それに気付いたフレッドがニヤリと笑うのが見えた。


「ジョージくんはご機嫌斜めだな」

「誰のせいだ」

「はいはい、離れるさ」


ニヤニヤと笑うフレッドにジョージの機嫌は直らない。
面白そうにフレッドが見ているのも原因の一つだろう。
溜息を吐いて荷物を纏めて二人におやすみの挨拶をする。




翌日、授業を終えて夕食に行くと何やらざわざわしていた。
新学期早々誰かが騒ぎを起こしたのだろうか。
少しは注意をする監督生の事も考えて欲しい。
気分を重くなるのを感じながら騒ぎの中心を見る。
そこには白いケナガイタチが居て跳ねていた。
キーキー鳴きながら床にぶつけられては跳ねる。
苛立ちを覚えて誰がやっているのかを見るとそこにはムーディ先生。
ビルがムーディ先生は偉大な魔法使いだと言っていたのに。


杖を出そうと思った時マクゴナガル先生が現れた。
そしてケナガイタチが生徒だという事が判明する。
マクゴナガル先生が杖を振ると大きな音がしてケナガイタチがドラコに変わった。
信じられず人を掻き分けてドラコの元まで駆け寄る。


「ドラコ、怪我はない?」


乱れた髪の毛を直しながら聞くけれど返事はない。
プライドの高いドラコの事だ、こんな事は屈辱なのだろう。
幸い何処にも特に大きな怪我はしていないようだ。
コツ、と音がしたので振り返るとムーディ先生が此方を見ている。


「お前は、グリフィンドールだろう」

「はい」

「こやつはスリザリンだ。

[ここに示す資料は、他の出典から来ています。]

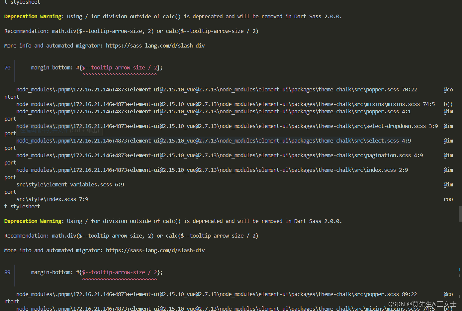This screenshot has height=311, width=462.
Task: Click the terminal scrollbar thumb
Action: click(460, 213)
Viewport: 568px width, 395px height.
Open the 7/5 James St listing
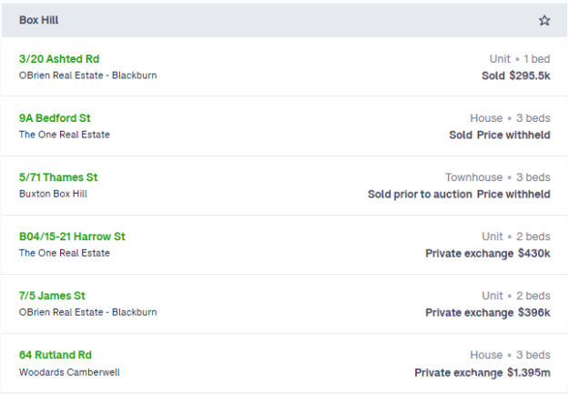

それに、お前はマグル生まれだと思ったが」

「そんな事、関係ありません」


ムーディ先生を真っ直ぐ見返すと動いていた青い目までも私を見た。
苛立ちを覚えた自分は前科があるので落ち着けと言い聞かせる。
後ろからドラコの声が聞こえてムーディ先生の意識はドラコに移った。
グイと手を掴まれて振り返るとドラコが私の手を握っている。
薄い青色の目はムーディ先生から決して離さないようにしながら。
少しだけ会話をしたムーディ先生はドラコの腕を掴む。


「ドラコ」

「心配ない」


小声でそう言うとムーディ先生と並んで地下牢へと消えていく。
二人が見えなくなった途端ざわつき始めた大広間。
マクゴナガル先生が本を集めているのを見ながら息を吐いた。